* REQUIREMENT: In the passage below on Nellie Bly's stay at the Women's Lunatic Asylum on Blackwell's Island, what budget increase was given to the Department of Public Charities and Corrections?
QUOTED PASSAGE Block Start
Nellie Bly went into excruciating detail of her time at the Women’s Lunatic Asylum on Blackwell’s Island.  She revealed her horror stories of sleeping, eating, being bathed, and living amongst madwomen.  Before Bly even entered the building, she was consumed by horrible scents and low expectations.  Just moments after stepping inside the asylum, Bly was greeted by rude nurses and unbothered doctors.  She was surrounded by women who tried to plead their sanity and were blatantly ignored.  There was even a woman who was not able to defend herself because the nurse refused to speak to her in her mother tongue, even though they shared the same descent.  It was clear from the start that the staff of the Lunatic Asylum had no intention of being of any assistance to the “patients.”  Bly’s meals were grotesquely described; the inmates were served hard dough as bread, rotten butter, copper-tasting tea, and spiders cooked into food.  Refusing to eat, she would not stop the women who tried to steal food off her plate when she was not looking.  At nighttime, the patients were nearly drowned in ice baths, and sent to bed without nightgowns, with damp bodies, and soaking wet hair.  Beds were stiff and dressed in a thin sheet with a blanket that was too small to cover from a small woman’s feet to shoulders.  It was not until the morning that the patients’ still wet hair was combed, after a sleepless, freezing night of twisting and turning that creates mats of hair.  Each day, the 1600 madwomen of Blackwell’s Island would go on a walk around the island.  They were forced to remain in two-by-two lines, some by scowls and some by belted ropes.  Bly depicted the terrifying faces and actions of the hopeless women, in the place where she said, “those who enter leave hope behind.”  Patients who were sick were never treated, but instead beaten down and choked as punishment.  Over the course of her horrific stay, Nellie Bly watched the sane be driven insane.  After finally being released, she recorded her experience and had it published.  The public was mortified by her exposé, and an investigation by the grand jury resulted in hope and success.  A $850,000 budget increase was allocated to the Department of Public Charities and Corrections for the care of the insane.  To ensure long-term progress, future examinations were scheduled to monitor the conditions and determine that only truly insane were sent to mental institutions.

The nineteenth century was a rollercoaster full of ups and downs for the mentally ill.  Progress was constantly made and retracted as attention wavered to and from the care of the insane.  The recurring changes in asylums were more harmful than beneficial to the patients.  After years of on and off visitation and “showcasing” of the insane, they were deemed hopeless and closed off from the real world.  The treatment given in institutions was never sufficient until Nellie Bly opened the public’s eyes.  She disproved the fallacies that were believed to be true by so many visitors of the early 19th century and drew more attention to the cause than ever before.  Bly’s revolutionary action of immersing herself in the chaotic reality she was reporting on literally saved lives.  As a result of her exposé, sane women were no longer misdiagnosed and admitted into madhouses, asylums became better maintained, and both the government and public paid closer attention to a severe area of need.
QUOTED PASSAGE Block End
COLLECTED DATA Block Start
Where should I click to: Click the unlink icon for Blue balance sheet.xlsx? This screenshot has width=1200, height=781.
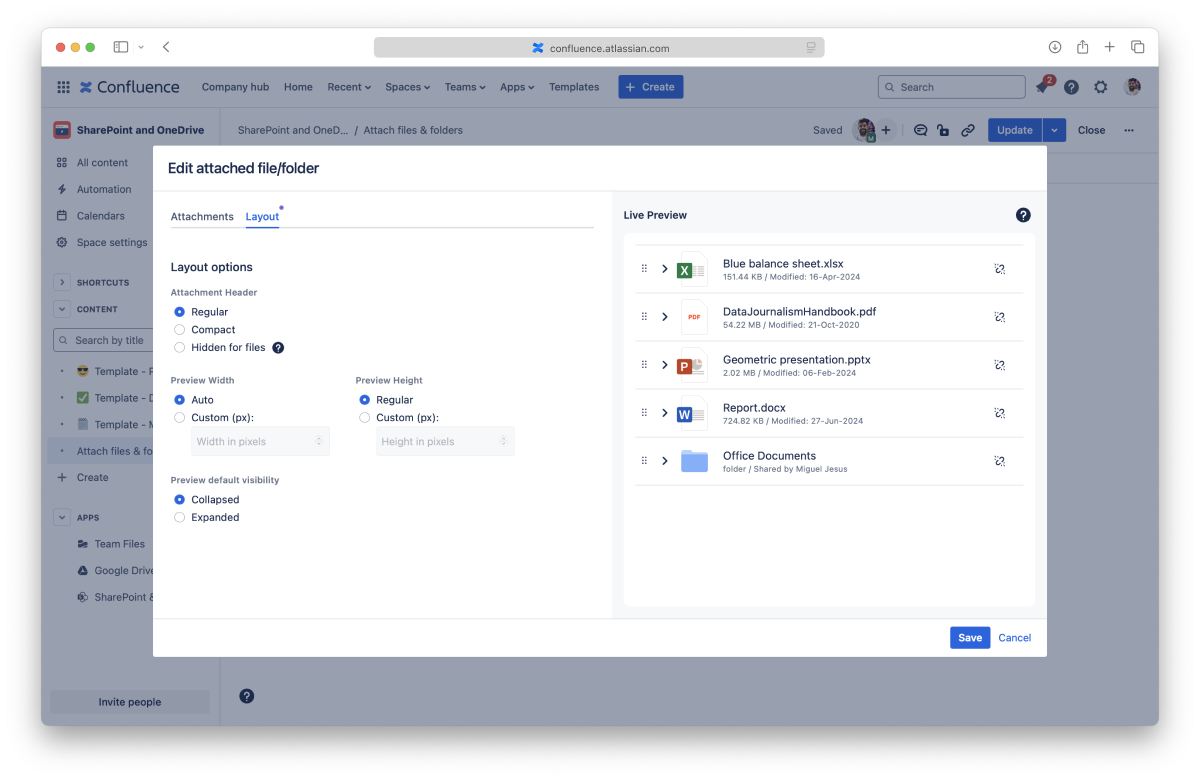click(999, 269)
COLLECTED DATA Block End
* ANSWER TO THIS PROBLEM: A $850,000 increase for the care of the insane.